Venezuela: Rejoining Andean Community Could be Seismic for Brand Owners

This is an Insight article, written by a selected partner as part of WTR's co-published content. Read more on Insight


In summary

This article reviews the most important aspects of the protection of intangible assets in Venezuela, from the most relevant current events to what to expect during 2023 in respect of regulatory matters.


Discussion points

  • National overview
  • Current regulatory framework relating to intellectual property
  • Regulatory agency: National Intellectual Property Office (SAPI)
  • General provisions for the protection of a trademark in Venezuela
  • Expectations for 2023: what to hope for

Referenced in this article

  • Organic Law of Special Economic Zones
  • 2000 Constitution of the Bolivarian Republic of Venezuela

General overview

During the past year, Venezuela has shown improvement in its macroeconomic policies and an openness and interest in foreign investment. Although the political operators have not changed, there have been some differences in practice.

The Organic Law of Special Economic Zones[1] was enacted on 20 July 2022, with the objective of promoting national and foreign economic activity, diversifying and increasing exports, promoting the development of competitive advantages and creating new sources of employment (article 1). Despite some shortcomings, the law recognises the private sector as the main actor for the country’s economic development, which is a significant change, particularly after more than 20 years of attacks on private enterprise.

In the same vein, a Draft Organic Law for the Protection of Socioeconomic Rights has been prepared, which will replace the current Fair Pricing Law. The latter imposes excessive difficulties for the profitability and operation of the private sector, as well as severe administrative and criminal sanctions, which have been a significant limitation for foreign investment.
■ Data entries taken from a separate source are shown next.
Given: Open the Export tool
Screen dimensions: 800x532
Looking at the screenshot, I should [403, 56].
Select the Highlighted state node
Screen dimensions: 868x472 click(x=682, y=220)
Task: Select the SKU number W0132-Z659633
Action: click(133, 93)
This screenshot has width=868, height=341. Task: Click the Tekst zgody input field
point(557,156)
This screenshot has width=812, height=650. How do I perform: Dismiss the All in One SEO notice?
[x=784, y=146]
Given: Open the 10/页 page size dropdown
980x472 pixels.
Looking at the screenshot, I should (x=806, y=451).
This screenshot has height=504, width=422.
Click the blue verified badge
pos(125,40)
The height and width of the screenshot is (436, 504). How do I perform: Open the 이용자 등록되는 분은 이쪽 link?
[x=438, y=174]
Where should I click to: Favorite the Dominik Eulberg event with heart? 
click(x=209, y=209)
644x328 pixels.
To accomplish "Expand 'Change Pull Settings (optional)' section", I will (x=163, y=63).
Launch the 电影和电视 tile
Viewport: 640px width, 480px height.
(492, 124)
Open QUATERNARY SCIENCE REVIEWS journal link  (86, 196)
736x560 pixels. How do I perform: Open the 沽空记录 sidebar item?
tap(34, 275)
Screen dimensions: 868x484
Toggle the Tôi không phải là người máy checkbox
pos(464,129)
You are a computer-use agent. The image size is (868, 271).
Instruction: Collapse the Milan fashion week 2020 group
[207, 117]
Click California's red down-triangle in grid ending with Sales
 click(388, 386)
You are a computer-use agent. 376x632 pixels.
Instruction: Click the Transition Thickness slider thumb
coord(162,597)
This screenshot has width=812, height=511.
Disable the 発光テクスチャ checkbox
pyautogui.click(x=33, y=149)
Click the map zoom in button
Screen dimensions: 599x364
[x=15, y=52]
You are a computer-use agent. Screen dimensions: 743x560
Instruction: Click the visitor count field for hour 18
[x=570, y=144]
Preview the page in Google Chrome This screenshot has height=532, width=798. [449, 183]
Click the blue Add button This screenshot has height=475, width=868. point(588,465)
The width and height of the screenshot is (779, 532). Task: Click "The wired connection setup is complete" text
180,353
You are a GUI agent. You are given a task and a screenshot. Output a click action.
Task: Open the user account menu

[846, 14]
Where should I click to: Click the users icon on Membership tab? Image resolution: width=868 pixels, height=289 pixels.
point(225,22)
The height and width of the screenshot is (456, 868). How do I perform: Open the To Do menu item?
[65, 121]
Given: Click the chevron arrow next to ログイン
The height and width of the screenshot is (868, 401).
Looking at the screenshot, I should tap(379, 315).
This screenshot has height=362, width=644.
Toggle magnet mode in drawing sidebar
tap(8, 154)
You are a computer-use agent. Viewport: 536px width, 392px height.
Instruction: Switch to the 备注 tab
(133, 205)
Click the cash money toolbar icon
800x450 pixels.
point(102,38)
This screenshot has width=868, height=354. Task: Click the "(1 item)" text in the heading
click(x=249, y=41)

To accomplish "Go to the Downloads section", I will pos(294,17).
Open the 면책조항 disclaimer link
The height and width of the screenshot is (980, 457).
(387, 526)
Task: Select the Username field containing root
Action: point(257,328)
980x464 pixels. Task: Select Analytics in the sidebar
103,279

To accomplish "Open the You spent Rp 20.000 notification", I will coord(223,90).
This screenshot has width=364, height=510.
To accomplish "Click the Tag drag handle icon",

The formal repeal and enactment of a new regulatory framework are expected, which will send out a positive and important message for private investment.

Current IP regulatory framework

The 2000 Constitution of the Bolivarian Republic of Venezuela[2] includes a provision for the protection of intangible goods through intellectual property, which falls under the scope of cultural rights, thereby granting it the status of a human right. The protection of intellectual property is regulated in Venezuela by the Industrial Property Law of 1955, the Copyright Law of 1993 and their corresponding regulations.

As a member of the World Trade Organization, Venezuela is subject to the Agreement on Trade-Related Aspects of Intellectual Property Rights (TRIPS). In addition, Venezuela has signed several international treaties in respect of intellectual property, including the following:

  • Convention Establishing the World Intellectual Property Organization;
  • Paris Convention for the Protection of Industrial Property;
  • Berne Convention for the Protection of Literary and Artistic Works;
  • Rome Convention for the Protection of Performers, Producers of Phonograms and Broadcasting Organizations;
  • Convention for the Protection of Producers of Phonograms Against Unauthorized Duplication of Their Phonograms; and
  • Marrakesh Treaty to Facilitate Access to Published Works for Persons Who Are Blind, Visually Impaired or Otherwise Print Disabled.

Regulatory agency

The National Intellectual Property Office (SAPI), created in March 1997, is currently attached to the Ministry of National Commerce. SAPI has several directorates, including the Industrial Property Registry and the Copyright Division, both of which are coordinated by the General Directorate of Intellectual Property.

In matters relating to industrial property, all SAPI’s acts are notified through gazettes, which are published approximately every 45 to 60 days. The publication date establishes the start of the counting of the procedural lapses associated with any procedure.

General provisions for protection of trademarks

Venezuela applies the general principle of ‘first in time, first in right’, so the first to file an application with SAPI will be given preference for the registration of a trademark. The main exceptions to this principle are the international priority under the provisions of the Paris Convention and well-known marks.

Currently, the Nice International Classification of Goods and Services is used. Additionally, there is a special class for trade names and another for commercial slogans.

The process of registration of a trademark is fairly consistent with international standards, beginning with the filing of the application, continuing with a first examination to verify compliance with formalities and publication for opposition purposes, followed by the examination of registrability and, finally, the notification of the grant or refusal of registration.

There is an additional element, however, in the current procedure as regulated by the Industrial Property Law of 1955, which stipulates that a publication must be made in a digital press outlet administered by SAPI, prior to publication in the Industrial Property Bulletin, which opens the period for the submission of objections and oppositions.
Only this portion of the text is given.